Synchrotron Self-Compton Radiation in the ICMART Model: Spectral Simulations and Application to the Record-breaking GRB 221009A

Abstract This paper presents simulations of the synchrotron self-Compton (SSC) spectrum within the Internal-Collision-induced Magnetic Reconnection and Turbulence (ICMART) model. We investigate how key parameters like the magnetization σ 0 shape the broadband spectral energy distribution by regulating the electron distribution and magnetic field strength.
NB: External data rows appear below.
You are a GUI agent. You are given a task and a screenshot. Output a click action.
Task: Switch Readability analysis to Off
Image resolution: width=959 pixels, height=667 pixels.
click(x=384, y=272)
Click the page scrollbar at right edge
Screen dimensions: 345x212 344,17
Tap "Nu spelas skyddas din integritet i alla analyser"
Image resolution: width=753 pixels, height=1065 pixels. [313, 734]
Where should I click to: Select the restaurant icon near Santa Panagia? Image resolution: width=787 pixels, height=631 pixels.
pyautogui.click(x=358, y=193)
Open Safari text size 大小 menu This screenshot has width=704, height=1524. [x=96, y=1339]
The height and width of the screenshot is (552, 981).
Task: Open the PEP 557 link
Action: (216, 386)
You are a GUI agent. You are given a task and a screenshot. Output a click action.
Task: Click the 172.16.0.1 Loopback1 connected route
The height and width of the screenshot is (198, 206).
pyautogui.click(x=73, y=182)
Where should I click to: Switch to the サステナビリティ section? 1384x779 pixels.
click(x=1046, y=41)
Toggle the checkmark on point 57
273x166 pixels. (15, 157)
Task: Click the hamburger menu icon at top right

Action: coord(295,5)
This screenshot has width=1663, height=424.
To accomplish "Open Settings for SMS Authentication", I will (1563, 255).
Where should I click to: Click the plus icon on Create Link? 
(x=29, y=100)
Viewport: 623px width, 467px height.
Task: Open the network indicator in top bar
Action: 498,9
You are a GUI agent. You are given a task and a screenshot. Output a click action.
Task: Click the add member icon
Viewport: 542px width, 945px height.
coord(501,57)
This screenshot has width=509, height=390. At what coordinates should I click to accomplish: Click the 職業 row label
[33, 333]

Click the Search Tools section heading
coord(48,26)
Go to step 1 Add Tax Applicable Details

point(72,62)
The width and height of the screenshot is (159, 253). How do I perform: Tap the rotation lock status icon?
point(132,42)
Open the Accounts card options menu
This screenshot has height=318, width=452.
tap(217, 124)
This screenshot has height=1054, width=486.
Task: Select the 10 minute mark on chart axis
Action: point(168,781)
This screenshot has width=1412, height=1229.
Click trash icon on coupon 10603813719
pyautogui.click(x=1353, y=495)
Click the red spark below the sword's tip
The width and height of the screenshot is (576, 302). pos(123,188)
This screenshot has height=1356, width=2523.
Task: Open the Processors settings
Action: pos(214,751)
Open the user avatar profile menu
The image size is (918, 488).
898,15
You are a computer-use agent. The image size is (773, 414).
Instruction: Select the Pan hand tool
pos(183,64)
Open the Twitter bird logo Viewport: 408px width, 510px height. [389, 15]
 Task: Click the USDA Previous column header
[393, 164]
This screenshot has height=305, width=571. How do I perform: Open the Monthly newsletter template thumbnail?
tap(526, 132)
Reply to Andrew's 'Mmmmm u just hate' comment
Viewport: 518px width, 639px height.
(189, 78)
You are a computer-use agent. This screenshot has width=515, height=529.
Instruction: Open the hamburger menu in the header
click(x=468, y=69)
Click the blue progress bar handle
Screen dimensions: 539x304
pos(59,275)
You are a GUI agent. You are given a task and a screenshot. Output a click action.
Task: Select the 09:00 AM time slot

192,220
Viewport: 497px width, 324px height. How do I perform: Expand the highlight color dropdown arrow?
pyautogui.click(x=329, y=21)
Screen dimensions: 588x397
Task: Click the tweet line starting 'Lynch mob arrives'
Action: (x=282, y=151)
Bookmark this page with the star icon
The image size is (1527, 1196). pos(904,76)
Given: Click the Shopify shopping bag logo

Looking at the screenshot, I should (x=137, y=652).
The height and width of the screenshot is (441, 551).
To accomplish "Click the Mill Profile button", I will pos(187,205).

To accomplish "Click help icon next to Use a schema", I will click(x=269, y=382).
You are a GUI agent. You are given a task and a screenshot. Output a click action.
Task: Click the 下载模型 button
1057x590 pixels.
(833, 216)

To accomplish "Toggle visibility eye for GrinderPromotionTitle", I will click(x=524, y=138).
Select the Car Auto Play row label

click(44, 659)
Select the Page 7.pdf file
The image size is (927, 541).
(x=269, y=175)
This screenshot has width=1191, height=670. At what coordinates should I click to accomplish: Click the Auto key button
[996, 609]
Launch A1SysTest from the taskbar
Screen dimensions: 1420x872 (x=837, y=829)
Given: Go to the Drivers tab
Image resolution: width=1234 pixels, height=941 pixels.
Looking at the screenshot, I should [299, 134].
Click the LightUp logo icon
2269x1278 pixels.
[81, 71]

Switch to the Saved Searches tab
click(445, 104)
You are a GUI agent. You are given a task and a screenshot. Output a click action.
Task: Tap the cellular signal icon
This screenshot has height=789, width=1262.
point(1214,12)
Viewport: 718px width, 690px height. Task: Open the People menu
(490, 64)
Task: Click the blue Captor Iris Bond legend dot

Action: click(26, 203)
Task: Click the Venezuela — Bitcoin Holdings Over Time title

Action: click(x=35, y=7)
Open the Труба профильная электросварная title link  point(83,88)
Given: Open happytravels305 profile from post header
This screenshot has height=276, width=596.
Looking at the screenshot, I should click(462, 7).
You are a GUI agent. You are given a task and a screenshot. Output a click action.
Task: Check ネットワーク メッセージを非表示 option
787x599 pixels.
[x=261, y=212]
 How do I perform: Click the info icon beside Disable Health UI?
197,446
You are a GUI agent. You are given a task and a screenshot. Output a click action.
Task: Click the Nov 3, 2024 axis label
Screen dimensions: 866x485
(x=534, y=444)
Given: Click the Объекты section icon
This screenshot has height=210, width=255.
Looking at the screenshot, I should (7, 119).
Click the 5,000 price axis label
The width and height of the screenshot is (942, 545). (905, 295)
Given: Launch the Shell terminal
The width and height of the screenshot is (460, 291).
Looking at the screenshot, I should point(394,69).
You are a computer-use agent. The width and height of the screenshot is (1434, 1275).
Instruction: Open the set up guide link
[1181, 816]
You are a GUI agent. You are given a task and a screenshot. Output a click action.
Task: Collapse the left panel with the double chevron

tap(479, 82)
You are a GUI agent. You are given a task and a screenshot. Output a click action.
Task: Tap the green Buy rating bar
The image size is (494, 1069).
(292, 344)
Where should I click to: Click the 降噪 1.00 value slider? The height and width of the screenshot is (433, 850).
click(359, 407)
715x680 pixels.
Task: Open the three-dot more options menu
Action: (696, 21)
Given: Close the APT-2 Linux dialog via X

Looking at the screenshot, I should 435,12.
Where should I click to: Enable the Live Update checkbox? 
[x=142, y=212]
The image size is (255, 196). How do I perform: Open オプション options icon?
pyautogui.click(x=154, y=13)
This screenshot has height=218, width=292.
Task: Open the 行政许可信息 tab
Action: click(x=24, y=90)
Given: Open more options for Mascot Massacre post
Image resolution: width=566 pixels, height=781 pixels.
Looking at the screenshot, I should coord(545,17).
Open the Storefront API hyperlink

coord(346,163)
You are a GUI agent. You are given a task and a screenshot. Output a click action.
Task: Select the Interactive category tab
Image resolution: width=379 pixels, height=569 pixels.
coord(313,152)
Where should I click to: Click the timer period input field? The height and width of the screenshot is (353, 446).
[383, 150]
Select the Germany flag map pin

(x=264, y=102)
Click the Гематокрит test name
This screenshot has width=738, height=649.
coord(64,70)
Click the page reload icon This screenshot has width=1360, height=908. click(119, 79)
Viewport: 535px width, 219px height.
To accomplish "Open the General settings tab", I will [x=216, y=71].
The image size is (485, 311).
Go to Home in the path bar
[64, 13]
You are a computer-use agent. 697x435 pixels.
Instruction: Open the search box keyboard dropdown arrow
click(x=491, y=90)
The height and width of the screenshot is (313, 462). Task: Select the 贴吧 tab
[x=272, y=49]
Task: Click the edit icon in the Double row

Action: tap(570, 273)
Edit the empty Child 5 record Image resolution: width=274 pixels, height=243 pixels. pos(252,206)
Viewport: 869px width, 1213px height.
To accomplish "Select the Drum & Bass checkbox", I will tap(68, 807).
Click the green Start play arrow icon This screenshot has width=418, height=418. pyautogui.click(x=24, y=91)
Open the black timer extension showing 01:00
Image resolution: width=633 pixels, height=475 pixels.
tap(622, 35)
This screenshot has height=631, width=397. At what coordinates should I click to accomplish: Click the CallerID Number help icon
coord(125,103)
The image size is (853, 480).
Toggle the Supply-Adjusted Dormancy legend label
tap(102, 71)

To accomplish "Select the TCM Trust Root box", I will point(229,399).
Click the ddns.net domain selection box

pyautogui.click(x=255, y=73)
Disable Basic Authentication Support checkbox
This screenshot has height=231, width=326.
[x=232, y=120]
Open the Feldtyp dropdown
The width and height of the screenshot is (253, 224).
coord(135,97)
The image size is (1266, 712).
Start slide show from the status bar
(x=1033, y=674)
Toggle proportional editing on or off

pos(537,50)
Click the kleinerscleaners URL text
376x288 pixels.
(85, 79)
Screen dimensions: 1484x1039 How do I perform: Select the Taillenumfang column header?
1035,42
The overall spectrum typically comprises two components: synchrotron radiation peaking at E p with a low-energy spectral index α between −1 and −1.5 and an SSC component peaking at E ssc . At high energies, Klein–Nishina (KN) suppression causes an exponential cutoff. The flux ratio Y between these components is critical: when Y is small, the SSC peak can be suppressed. Spectral features of the synchrotron component reveal the underlying physical conditions: harder spectra with α ∼ −1 indicate a large Y parameter and strong KN suppression. We find a positive correlation between Y and σ 0 , contrasting with internal shock model predictions. Applied to GRB 221009A, our model suggests σ 0 ≤ 20 can reproduce the MeV–TeV observations. This study underscores the value of combined MeV–TeV observations in probing gamma-ray burst emission mechanisms.